Arizona Supreme Court Holds that Courts May Not Consider Indirect, Non-Contractual Public Benefits in Determining Whether the Public Benefit to be Obtained from a Private Entity Under a Public Contract Is So Far Exceeded by the Consideration Paid by the Public that the Agreement Violates the Arizona Constitution’s Gift Clause.

Taxpayers sued the City of Phoenix, seeking to enjoin payments to a developer under an agreement with the City (“the Parking Agreement”).  The Parking Agreement provided for the City’s use of certain parking spaces at a planned mixed-use commercial and residential development project, in exchange for payments of as much as $97.4 million over more than eleven years.  The superior court granted summary judgment for the defendants, finding that the Parking Agreement did not violate the Arizona Constitution’s Gift Clause because the payments to the developer (1) served a public purpose and (2) were not excessive in view of the expected public benefit, including anticipated tax revenues from the development.

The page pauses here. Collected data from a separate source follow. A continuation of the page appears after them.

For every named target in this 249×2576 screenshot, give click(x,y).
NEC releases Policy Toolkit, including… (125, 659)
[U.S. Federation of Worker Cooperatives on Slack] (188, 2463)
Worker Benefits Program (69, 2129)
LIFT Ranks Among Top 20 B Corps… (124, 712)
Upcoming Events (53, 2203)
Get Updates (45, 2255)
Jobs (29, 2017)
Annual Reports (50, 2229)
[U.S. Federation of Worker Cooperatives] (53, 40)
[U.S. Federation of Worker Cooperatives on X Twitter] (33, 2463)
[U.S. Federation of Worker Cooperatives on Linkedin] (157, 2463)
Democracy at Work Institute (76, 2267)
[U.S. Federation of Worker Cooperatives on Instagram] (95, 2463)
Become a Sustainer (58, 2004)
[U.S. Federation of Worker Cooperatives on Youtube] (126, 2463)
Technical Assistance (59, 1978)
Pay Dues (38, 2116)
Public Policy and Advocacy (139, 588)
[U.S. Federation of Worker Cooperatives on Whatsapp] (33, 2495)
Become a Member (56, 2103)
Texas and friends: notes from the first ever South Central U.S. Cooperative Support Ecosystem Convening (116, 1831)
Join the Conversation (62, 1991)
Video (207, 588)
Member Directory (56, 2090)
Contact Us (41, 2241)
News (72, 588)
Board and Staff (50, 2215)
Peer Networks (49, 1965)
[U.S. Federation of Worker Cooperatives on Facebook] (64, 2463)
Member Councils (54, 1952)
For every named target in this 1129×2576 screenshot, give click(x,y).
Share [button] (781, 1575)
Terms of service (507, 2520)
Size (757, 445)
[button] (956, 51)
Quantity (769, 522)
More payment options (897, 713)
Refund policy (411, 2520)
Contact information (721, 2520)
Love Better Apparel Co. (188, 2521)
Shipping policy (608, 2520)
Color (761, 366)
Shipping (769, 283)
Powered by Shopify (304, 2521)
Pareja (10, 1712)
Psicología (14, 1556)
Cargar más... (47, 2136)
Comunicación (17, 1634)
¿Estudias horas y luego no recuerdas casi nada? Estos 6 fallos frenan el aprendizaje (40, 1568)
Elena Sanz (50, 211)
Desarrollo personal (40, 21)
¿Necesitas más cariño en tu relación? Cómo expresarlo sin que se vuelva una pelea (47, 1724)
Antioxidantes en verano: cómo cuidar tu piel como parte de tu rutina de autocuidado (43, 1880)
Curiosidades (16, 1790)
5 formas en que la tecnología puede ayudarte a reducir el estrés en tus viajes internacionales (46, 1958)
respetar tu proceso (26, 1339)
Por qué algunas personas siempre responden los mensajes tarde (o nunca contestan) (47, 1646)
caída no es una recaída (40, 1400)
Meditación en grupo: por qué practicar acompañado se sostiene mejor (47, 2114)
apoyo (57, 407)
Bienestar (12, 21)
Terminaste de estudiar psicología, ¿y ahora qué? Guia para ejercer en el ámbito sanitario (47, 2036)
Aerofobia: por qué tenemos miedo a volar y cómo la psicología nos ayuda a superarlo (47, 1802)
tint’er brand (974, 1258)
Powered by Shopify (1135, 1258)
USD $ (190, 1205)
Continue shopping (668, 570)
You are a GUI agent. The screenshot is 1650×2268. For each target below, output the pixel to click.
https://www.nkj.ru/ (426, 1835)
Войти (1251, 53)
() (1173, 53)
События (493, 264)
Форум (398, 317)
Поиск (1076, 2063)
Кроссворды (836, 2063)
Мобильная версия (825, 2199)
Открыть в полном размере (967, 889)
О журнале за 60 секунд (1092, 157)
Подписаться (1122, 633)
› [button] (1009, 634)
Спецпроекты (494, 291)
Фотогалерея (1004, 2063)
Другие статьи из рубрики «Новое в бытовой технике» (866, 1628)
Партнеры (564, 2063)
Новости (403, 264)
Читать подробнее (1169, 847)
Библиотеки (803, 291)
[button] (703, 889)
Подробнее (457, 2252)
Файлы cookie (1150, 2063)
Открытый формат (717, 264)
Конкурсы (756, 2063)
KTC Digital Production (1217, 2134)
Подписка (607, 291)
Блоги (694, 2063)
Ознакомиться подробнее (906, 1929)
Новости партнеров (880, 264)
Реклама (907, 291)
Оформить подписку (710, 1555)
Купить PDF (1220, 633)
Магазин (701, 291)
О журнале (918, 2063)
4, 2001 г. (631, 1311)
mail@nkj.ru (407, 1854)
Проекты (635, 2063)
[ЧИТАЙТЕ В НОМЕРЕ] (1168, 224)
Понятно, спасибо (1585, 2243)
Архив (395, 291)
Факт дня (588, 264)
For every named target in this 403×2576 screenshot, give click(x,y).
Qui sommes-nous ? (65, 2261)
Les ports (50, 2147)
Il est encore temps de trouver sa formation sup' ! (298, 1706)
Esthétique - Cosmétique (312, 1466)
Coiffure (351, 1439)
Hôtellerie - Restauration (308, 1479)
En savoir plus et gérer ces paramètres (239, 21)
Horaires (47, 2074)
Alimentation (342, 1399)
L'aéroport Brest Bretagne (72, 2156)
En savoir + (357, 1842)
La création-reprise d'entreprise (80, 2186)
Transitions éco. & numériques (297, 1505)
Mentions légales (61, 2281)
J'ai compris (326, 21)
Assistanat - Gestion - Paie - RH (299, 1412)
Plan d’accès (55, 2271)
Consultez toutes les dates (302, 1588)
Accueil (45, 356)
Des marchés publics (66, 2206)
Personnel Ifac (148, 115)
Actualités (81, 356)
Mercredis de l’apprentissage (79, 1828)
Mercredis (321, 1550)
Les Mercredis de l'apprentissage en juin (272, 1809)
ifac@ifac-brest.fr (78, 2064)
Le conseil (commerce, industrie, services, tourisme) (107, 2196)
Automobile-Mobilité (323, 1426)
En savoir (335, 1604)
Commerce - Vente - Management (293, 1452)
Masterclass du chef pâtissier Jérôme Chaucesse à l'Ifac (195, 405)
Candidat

The Court of Appeals reversed, finding the Parking Agreement violated a third prong of the required test for alleged Gift Clause violations because it unduly promoted private interests.  The City and developer petitioned for review, which the Arizona Supreme Court granted.

The Supreme Court vacated the Court of Appeals’ opinion, holding that the third prong of the Court of Appeals’ Gift Clause analysis was not appropriate under the applicable test, set forth by Wistuber v. Paradise Valley Unified Sch. Dist., 141 Ariz. 346, 687 P.2d 354 (1984).  The Court also held, however, that courts applying the Wistuber test should not factor in any indirect, non-contractual public benefits, such as anticipated increased tax revenues, in determining whether the consideration to be paid by the public is grossly disproportionate to the public benefit received in exchange.  When conducting this analysis, courts should instead consider the objective value of only the specific consideration promised by the developer under the agreement – in this case, the parking spaces.    

Although the Court did not overrule any of its prior decisions, it determined that its ruling should apply prospectively only because the Court’s Wistuber test had been subject to contrary interpretation and was widely misunderstood.  The Court affirmed the superior court’s dismissal of the Gift Clause claim and remanded to the Court of Appeals for consideration of other constitutional arguments not previously decided.

Justice Hurwitz wrote the opinion for the unanimous Court.